You'd like to be able to shoot yourself in the foot, and recover from that. Well, then don't use C++. It not only WILL let you shoot yourself in the foot, it will help you aim and volunteer to pull the trigger for you.

This code will attempt to overwrite the entire memory with zeros. The arduino has memory-mapped registers, some of them rather important. For instance - memory address 5 might not be RAM at all, but might control (I dunno), the low-power sleep mode or something. If go slapping a zero into it … lord knows what might happen.

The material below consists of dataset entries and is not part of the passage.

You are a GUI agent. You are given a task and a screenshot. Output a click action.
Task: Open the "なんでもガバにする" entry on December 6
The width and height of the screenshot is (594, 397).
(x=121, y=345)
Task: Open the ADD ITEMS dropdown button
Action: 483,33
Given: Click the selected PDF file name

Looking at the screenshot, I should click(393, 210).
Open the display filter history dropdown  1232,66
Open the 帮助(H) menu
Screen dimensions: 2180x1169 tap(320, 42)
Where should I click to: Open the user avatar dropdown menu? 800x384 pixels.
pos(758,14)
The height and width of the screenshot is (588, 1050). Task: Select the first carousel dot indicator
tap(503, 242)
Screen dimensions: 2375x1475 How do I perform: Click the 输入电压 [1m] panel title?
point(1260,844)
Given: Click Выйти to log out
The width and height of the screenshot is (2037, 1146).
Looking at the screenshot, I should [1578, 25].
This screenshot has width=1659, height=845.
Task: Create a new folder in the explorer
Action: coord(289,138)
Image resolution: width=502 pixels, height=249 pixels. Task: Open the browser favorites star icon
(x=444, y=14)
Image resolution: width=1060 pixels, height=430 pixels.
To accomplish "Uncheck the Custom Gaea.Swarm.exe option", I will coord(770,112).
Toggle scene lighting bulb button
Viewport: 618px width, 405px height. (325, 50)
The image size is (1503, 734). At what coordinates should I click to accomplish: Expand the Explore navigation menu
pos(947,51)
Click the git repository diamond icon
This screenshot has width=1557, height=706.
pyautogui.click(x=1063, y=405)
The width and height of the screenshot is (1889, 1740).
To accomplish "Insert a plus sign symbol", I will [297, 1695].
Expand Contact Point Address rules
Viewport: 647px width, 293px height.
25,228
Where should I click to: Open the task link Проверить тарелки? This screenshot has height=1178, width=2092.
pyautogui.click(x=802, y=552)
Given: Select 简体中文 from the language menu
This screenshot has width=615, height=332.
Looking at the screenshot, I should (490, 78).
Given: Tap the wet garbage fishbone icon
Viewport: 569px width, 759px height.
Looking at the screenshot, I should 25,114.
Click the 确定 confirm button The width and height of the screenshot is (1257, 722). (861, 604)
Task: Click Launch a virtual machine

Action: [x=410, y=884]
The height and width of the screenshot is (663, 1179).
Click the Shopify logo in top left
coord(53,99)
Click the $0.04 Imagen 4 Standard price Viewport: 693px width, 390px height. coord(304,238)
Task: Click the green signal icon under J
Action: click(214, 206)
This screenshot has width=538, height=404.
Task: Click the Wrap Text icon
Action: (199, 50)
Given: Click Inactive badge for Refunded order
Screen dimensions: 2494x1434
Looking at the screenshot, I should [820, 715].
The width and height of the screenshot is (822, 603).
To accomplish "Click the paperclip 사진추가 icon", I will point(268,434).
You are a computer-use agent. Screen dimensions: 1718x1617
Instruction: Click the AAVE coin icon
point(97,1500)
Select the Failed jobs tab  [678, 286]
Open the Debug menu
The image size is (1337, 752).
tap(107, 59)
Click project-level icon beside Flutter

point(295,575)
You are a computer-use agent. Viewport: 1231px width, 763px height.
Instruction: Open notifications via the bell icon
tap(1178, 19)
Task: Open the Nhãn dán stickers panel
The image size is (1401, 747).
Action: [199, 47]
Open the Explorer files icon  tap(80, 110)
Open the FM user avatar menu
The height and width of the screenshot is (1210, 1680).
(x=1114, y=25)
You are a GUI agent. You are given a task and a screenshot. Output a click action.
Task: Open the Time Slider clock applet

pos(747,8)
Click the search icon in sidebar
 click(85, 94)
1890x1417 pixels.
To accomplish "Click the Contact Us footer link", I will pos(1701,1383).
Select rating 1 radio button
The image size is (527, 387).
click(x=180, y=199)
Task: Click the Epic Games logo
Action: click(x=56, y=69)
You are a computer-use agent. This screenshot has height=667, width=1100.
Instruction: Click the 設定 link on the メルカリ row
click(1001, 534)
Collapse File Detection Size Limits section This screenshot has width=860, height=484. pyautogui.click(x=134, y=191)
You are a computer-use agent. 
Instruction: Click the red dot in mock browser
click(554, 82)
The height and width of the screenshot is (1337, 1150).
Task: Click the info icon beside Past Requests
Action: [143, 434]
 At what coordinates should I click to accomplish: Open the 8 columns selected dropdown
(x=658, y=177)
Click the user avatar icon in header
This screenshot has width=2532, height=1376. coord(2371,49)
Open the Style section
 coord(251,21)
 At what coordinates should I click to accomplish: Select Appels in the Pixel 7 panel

This isn't the case on bigger computers with an OS, because the OS protects memory from stuff like this. You will get a segfault and the program will be halted. On a microprocessor, not so much.

You may get this condition faster than you expect, because the asciiPtr variable is itself a variable on stack, and may be overwritten with zero. For that matter, the string "ADDRESS:" gets loaded into RAM before execution. When that letter 'A' gets overwritten with a zero, it will appear to be an empty string. That's what appears to be happening here.

In short: what everyone else said. Stomping over memory you don't own is a very, very common cause of C bugs, and the effects of doing it are what you see here - extremely weird, impossible behaviour. In fact, when a sketch starts doing something extremely weird, one of the first things to look for is buffer overruns like this.

Thank you both of you Paul!

I know it must never happend and I need to protect my code from doing that. There are other programmers in the team with not much experience in microcontrollers and don't have this solids concepts.

As we are also using watchdog as safety, I thought maybe this was a problem I can recover from. As you both well explan me I can not.

Thank you very much for your help.

Your car probably has ABS brakes. They can automatically fix a number of different situations. But if you crash your car, the ABS can't repair the car.